I think one of the reasons for overfitting categorical features is that the categories are ordered by weight before finding splits. This means that the gain from a split on a categorical feature will in general be larger than for a numerical feature, and categorical features are disproportionately likely to be chosen for a split vs numerical features.

For example, if we make only one split in some categorical feature (after this ordering has been done), then the feature is already optimally divided into top n and bottom num_bins - n weights. But if instead we consider the feature as numerical (using some random integer encoding of the categories), then in general the weight of the bins will not be monotone increasing, so it will take several splits to achieve this same separation in weights. Therefore the gains will in general be larger from splitting on categorical vs numerical features, so categorical features will more often be chosen as the best split by the algorithm.

L2 regularization (lambda_l2, cat_l2, cat_smooth) helps somewhat with this problem, since it reduces the magnitude of the weights (especially for small categories) and the potential gain of each split. But it might also be useful to have an L1 regularization for categorical features (i.e. a cat_l1), which would directly penalize the number of splits on a categorical feature.

@btrotta I agree with " overfitting categorical features" part and I also think it's because we already optimize the order for splitting. But the example is not clear yet. Comparing "ordering categorical features" and "random integer encoding of the categories" in the example is somewhat not fair. It should be a comparison between "ordering categorical features" and some "true numerical features". I think the numerical themselves have some attributes of "ordering". For example, with "age" features, sorting the age makes sense and could be considered as a way of ordering, though it's not optimized as categorical ones.

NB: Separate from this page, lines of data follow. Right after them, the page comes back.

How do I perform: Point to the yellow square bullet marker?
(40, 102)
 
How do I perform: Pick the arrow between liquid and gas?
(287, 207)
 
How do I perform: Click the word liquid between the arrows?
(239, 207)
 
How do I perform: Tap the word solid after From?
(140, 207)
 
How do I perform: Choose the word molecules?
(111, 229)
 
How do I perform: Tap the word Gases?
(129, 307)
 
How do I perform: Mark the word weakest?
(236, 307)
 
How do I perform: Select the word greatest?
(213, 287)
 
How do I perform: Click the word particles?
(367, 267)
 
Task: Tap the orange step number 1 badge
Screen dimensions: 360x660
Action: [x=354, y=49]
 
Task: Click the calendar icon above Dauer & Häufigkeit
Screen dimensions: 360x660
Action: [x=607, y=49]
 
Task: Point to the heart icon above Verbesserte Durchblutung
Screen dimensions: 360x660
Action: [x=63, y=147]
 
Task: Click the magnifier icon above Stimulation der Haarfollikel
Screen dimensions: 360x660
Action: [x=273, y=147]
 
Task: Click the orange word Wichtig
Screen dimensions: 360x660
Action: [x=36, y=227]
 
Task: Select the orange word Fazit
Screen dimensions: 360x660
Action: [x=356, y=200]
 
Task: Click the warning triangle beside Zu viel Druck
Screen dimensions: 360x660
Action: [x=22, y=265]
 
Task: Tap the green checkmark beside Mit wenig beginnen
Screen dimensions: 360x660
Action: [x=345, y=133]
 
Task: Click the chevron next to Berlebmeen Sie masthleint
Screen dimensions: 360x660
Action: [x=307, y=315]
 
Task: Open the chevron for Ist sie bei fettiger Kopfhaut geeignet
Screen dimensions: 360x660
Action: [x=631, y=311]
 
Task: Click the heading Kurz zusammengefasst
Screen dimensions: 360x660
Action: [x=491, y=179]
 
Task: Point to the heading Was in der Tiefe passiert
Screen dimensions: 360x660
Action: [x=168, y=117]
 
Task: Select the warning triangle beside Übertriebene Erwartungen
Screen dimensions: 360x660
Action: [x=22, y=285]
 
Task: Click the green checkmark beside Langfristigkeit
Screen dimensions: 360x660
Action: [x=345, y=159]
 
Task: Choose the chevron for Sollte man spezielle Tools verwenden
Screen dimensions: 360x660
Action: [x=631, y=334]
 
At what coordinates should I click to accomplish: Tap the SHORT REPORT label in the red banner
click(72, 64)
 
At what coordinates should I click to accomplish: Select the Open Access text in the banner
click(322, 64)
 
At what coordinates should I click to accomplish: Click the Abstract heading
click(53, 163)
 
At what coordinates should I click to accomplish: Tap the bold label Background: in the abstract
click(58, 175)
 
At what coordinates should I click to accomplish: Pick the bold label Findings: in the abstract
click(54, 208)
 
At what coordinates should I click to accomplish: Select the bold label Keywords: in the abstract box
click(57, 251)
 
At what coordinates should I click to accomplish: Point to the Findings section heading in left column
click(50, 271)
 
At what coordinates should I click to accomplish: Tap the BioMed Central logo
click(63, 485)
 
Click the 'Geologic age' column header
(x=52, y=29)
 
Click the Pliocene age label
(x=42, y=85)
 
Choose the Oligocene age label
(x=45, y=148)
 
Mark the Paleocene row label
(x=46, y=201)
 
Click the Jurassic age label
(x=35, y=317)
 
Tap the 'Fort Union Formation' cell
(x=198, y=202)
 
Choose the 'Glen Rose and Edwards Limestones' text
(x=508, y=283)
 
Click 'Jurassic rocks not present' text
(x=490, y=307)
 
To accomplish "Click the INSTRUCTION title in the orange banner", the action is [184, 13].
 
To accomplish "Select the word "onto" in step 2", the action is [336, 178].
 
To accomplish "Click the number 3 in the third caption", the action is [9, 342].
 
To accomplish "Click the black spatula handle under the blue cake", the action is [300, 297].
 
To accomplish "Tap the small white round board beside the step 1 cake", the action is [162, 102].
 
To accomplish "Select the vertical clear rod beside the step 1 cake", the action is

@chaupmcs Yes, that's a fair point. A true numerical feature would probably have bin weights with longer monotone intervals, and fewer turning points, compared to a random encoding of a categorical feature. But still, unless the numerical feature is completely monotone, the categorical feature offers easier gains from splitting.

Closing in favor of being in #2302. We decided to keep all feature requests in one place.

Welcome to contribute this feature! Please re-open (or post a comment if you are not a topic starter) this issue if you are actively working on implementing this feature.